TASK DESCRIPTION
Copy out the entries starting at the line containing "The width and height of the screenshot is (1024, 727)." and ending at the end of the entries, keeping every character as it is.

SUPPLIED ENTRIES
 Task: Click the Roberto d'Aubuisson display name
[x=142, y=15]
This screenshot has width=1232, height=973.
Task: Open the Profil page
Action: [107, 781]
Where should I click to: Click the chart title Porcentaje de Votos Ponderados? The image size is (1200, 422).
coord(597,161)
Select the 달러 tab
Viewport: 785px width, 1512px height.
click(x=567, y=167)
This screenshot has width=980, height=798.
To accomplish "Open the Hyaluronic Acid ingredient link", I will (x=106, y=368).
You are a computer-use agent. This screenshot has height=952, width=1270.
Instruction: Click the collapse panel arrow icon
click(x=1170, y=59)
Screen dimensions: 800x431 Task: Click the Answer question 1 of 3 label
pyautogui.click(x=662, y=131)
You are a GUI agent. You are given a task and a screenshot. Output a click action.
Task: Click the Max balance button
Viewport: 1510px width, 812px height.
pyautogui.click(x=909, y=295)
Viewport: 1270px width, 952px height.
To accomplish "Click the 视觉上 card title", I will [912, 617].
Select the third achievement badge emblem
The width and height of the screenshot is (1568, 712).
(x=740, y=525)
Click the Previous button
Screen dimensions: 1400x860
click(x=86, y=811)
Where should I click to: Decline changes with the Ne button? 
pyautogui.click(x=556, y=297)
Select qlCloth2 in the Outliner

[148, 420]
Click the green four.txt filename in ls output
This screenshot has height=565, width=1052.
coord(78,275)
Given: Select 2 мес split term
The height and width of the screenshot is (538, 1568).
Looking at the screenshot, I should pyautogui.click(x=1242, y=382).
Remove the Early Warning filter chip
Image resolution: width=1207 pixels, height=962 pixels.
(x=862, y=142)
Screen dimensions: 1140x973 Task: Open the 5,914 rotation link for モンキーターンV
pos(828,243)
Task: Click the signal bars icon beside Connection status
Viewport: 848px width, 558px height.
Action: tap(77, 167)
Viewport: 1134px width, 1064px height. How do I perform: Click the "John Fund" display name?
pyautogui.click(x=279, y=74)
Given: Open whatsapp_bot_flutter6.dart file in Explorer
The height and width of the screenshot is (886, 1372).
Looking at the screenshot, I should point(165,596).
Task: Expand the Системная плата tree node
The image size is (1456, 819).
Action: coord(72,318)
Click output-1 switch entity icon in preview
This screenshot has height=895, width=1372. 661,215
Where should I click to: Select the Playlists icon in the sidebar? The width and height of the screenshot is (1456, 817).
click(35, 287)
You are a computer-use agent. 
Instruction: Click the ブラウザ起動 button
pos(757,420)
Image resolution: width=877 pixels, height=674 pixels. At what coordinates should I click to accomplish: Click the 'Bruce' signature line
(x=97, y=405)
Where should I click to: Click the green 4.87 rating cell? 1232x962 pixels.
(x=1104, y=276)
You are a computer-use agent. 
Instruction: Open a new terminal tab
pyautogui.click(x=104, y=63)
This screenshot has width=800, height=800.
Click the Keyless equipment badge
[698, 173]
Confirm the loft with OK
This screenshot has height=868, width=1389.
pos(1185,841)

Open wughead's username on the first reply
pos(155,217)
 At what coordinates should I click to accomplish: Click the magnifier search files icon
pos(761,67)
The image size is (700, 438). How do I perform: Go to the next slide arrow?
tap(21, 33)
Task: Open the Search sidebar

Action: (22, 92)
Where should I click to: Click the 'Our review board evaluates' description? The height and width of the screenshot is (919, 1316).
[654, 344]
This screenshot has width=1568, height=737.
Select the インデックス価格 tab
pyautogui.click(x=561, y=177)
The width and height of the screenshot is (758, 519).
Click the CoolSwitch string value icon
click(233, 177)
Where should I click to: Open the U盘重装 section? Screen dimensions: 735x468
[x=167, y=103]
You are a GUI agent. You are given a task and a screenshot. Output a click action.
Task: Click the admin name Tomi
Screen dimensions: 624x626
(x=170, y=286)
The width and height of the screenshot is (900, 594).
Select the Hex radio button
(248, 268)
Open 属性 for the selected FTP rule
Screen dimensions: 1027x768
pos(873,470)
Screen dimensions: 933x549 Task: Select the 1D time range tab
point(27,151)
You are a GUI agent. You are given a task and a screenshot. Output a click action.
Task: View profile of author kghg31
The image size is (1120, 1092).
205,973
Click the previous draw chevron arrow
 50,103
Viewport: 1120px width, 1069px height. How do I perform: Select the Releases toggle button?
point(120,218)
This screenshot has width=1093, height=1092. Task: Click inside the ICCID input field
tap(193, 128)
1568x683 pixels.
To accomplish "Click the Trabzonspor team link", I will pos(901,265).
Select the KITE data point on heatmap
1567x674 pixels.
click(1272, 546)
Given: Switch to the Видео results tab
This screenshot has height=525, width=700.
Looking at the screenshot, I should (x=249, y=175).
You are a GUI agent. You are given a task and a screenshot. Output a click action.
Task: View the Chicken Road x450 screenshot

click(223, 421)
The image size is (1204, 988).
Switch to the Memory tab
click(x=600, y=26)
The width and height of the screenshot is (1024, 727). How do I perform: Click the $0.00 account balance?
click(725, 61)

RIGHT ANSWER
The width and height of the screenshot is (1024, 727). How do I perform: Click the $0.00 account balance?
click(725, 61)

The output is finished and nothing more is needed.